De l'opposition chez les syndicats, des problèmes informatiques et même un conflit de travail: tout était en place pour un report de la date butoir pour l'élimination du placement syndical. L'objectif du 2 décembre 2012 est reporté au 9 septembre 2013, a appris La Presse.

Publié le 15 nov. 2012
Denis Lessard LA PRESSE

La ministre du Travail, Agnès Maltais, doit déposer aujourd'hui un projet de loi prévoyant cette nouvelle date pour l'élimination du placement sur les chantiers par les centrales syndicales. En février prochain, des mesures intérimaires s'appliqueront: on demandera par exemple aux entrepreneurs d'indiquer auprès de la Commission de la construction du Québec (CCQ) la provenance syndicale de chacun de leurs travailleurs.
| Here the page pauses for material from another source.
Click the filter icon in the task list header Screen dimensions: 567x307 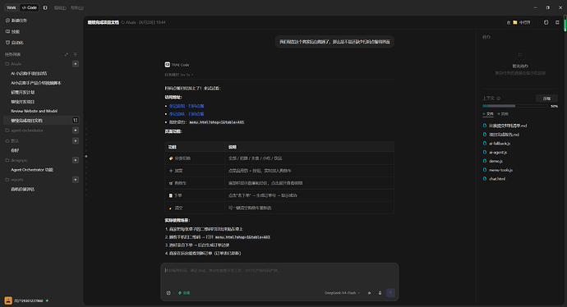click(76, 54)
À l'Assemblée nationale hier, la ministre du Travail, Agnès Maltais, a martelé que le gouvernement avait l'intention d'aller de l'avant avec la loi adoptée l'an dernier, à l'unanimité. «Nous tenons à cette lutte contre l'intimidation, nous voulons l'éliminer sur les chantiers», a-t-elle soutenu.

Obstacles

Bien des obstacles se sont dressés. Devant l'opposition des centrales syndicales, la ministre Lise Thériault avait formé un comité consultatif, que la FTQ Construction et l'Internationale avaient boycotté. Or, même en l'absence de ces deux centrales, le comité n'a pu s'entendre sur un rapport unanime, le printemps dernier.
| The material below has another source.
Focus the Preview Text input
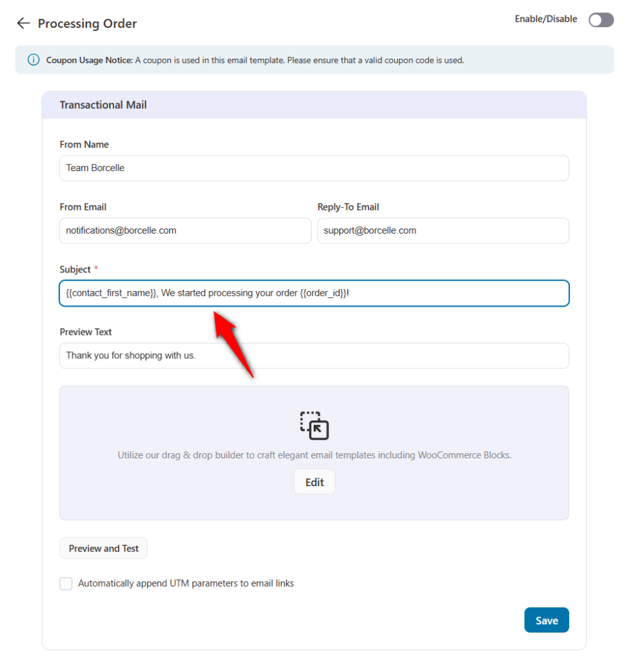The width and height of the screenshot is (626, 661). tap(314, 356)
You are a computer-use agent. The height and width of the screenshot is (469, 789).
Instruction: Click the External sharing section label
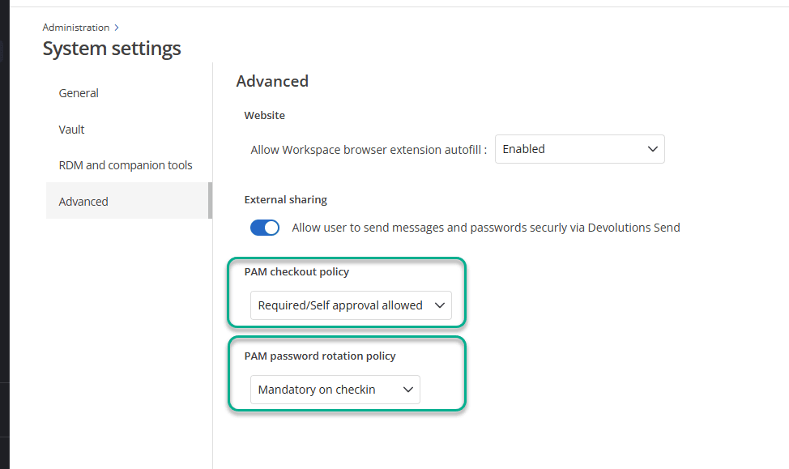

«Il n'y avait absolument aucun accord sur lequel aurait pu se fonder la Commission de la construction», a dit Mme Maltais. Sous le Parti libéral, «il manquait 70% des travailleurs, qui n'avaient pas été autour de la table parce que le précédent gouvernement misait sur la division», a lancé la ministre.

Selon le critique libéral au dossier, le député de Chomedey Guy Ouellet, en acceptant de reporter l'échéance du 2 décembre prévue dans la loi, «avec le règlement et avec l'ouverture qu'elle fait aux syndicats, [Mme Maltais] ramènera la peur, l'intimidation, la discrimination et la collusion sur les chantiers du Québec».

Problèmes informatiques

En plus des tiraillements entre les centrales du secteur de la construction, les problèmes informatiques à la CCQ ont contribué à brouiller les cartes. Les modifications nécessaires au système, qui était alors en cours de réalisation, auraient fait grimper rapidement la facture. On a décidé de ralentir. Finalement, les semaines de conflit l'été dernier - bon nombre d'activités de la CCQ ont été arrêtées pendant plusieurs semaines - ont aussi contribué à sceller le sort de la cible du 2 décembre.